Assessing Your Career: Defining and Moving Beyond Plateaus
Emily Golden, Mezzo-soprano
Neither personal nor vocal development is static, so from time to time one has to take stock of short- and long-term goals. Some roles that I sang as a beginner, for example, are no longer appropriate to my voice and/or personality. This has prompted me to explore heavier roles, such as Eboli and Amneris, which suddenly seem to "fit." This simultaneously recharges my own creativity and encourages others to maintain interest in my work. The renewed musical exploration that comes with study is a welcome contrast to the over-familiarity of signature roles. For me, Carmen is a case in point: With over 250 performances under my belt, I need to guard against falling into a rut; similarly, those who have seen me in this role, no matter how many years ago, might erroneously believe they know the sum of my work. Performers and spectators alike need to guard against stasis, so a plateau of any kind should serve more as a springboard than a stopping place.
Marguerite Krull, Soprano
The biggest problem in moving from one level of the field to another is knowing when and how to do it. If you are still learning something at a Young Artist or Apprentice level, sometimes it is good to stay there a little while longer, soak up more information, and take the time to develop. At the same time, if you stay on any one level too long, you risk getting stale or "stuck" in that level. Basically, you have to go with your own feelings and sense of development. Talk to people whose opinions you trust, and avoid looking at other singers and how they travel the career path. No two voices are alike, and no two career developments are alike, so comparing yourself to others is rarely helpful. Ask yourself what your strengths are. What are some things you still need to improve? See if your current level is showing off your own strengths and feeding your own needs. If not, you may need to move on.
If it is time to move on, it may take the courage to risk saying no to certain offers. You may even have to do without singing work for a bit in order to establish yourself on a new level. This is the same if you are changing Fach. Moving to a new level or new Fach may mean going through a "dry" period, but if it is the right thing, you will come out farther ahead in the long run. It takes courage and a lot of faith—but the rewards are usually very rich!
Richard Harrell, Director, San Francisco Opera Center
An opera career has many seasons. While the passing of those seasons is different for every artist, there are basic issues that most performers face as they move through their careers. Two of the most basic areas of change revolve around companies that you work for and repertoire that you perform.

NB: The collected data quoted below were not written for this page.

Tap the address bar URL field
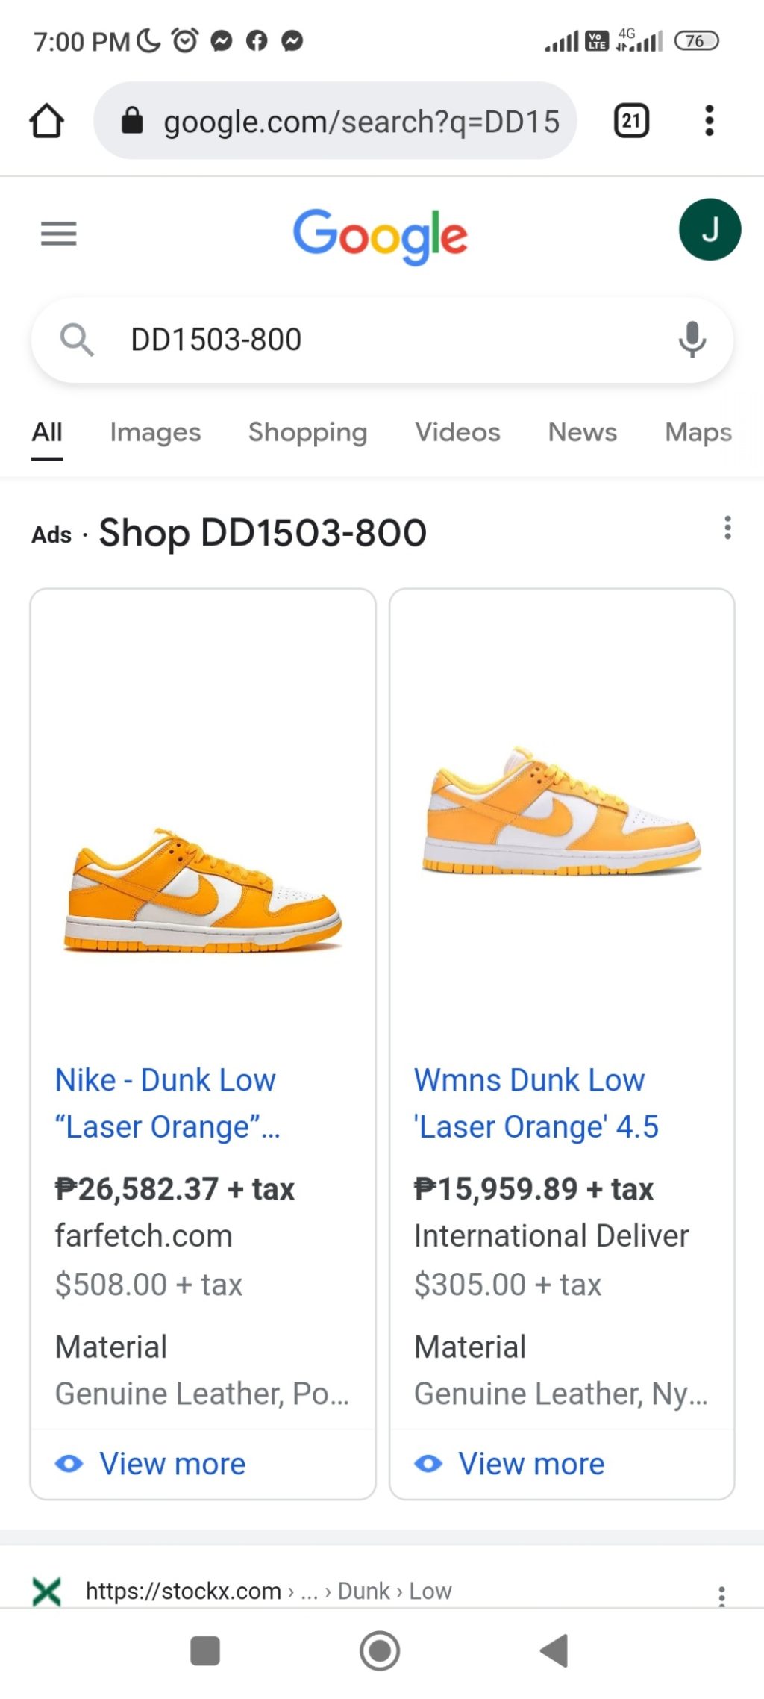This screenshot has height=1699, width=764. coord(361,121)
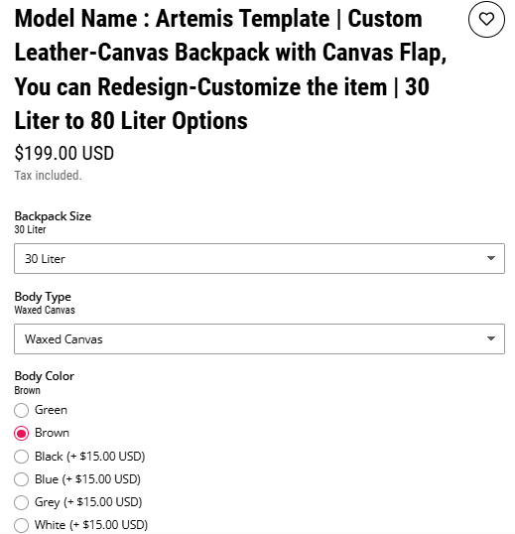The width and height of the screenshot is (515, 534).
Task: Click the 'Tax included.' note
Action: coord(48,176)

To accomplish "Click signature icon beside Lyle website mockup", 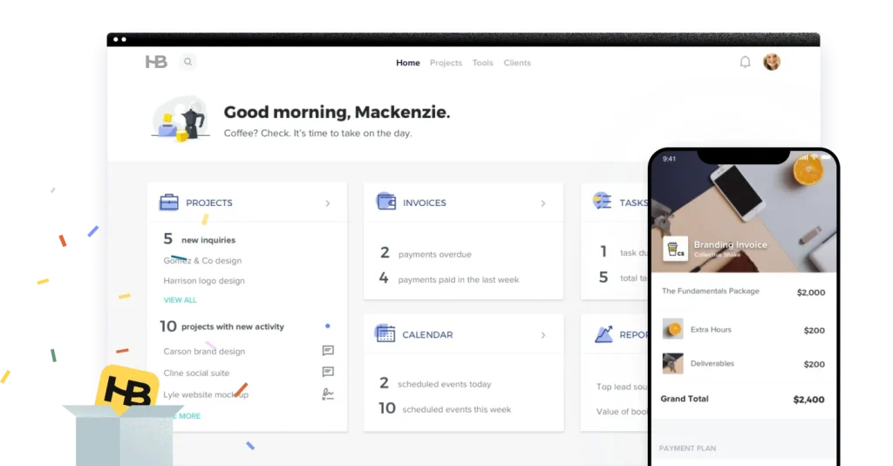I will 328,394.
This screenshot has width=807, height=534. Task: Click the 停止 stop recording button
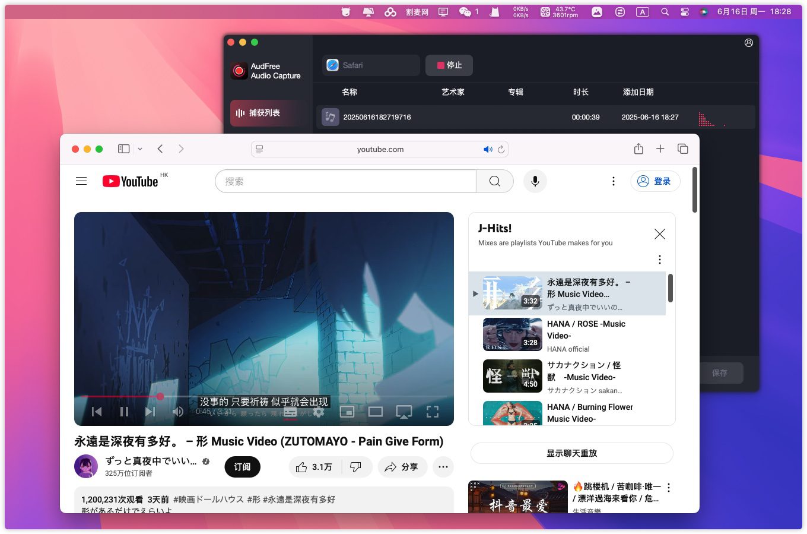click(x=449, y=65)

As I audition and meet young artists around the country, it is obvious which ones have a clear perspective regarding the programs for which they are auditioning, and which ones see all companies as a homogenized blur. There are young artist programs
that cater to singers who are ready to enter the profession full time. There are also numerous programs that serve younger, less experienced singers. Young artists need to do their homework and know which is which. More important, they need to be very clear as to where they are in their own development, so they can audition for the right programs at the right time.
The same applies when deciding which companies to target. While a few singers make their Met debuts in major roles in their 20s, they represent a tiny fraction of working professionals. There are dozens of small and medium-sized regional companies that hire young singers for leading roles. An informed professional develops a realistic, multiyear
Repertoire changes with age and maturity. It is vital that an artist sing the right roles at the right times in his or her development. In auditions, young artists often present repertoire that is beyond them. Singers must find wise counsel regarding their repertoire; otherwise, their careers will not progress and they may just blow out their voices. For example, many bass roles are for older characters, and young basses hoot and growl in an effort to sound older — the effect is invariably dissatisfying. Artists must seek to build the self-knowledge that allows them to move gracefully into roles that suit their age and voice.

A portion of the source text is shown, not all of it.